_TASK PROMPT_
Restate the listing exactly.

+-------+

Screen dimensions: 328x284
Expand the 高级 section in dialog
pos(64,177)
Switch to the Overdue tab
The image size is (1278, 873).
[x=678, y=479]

+-------+

_SOLUTION BELOW_
Screen dimensions: 328x284
Expand the 高级 section in dialog
pos(64,177)
Switch to the Overdue tab
The image size is (1278, 873).
[x=678, y=479]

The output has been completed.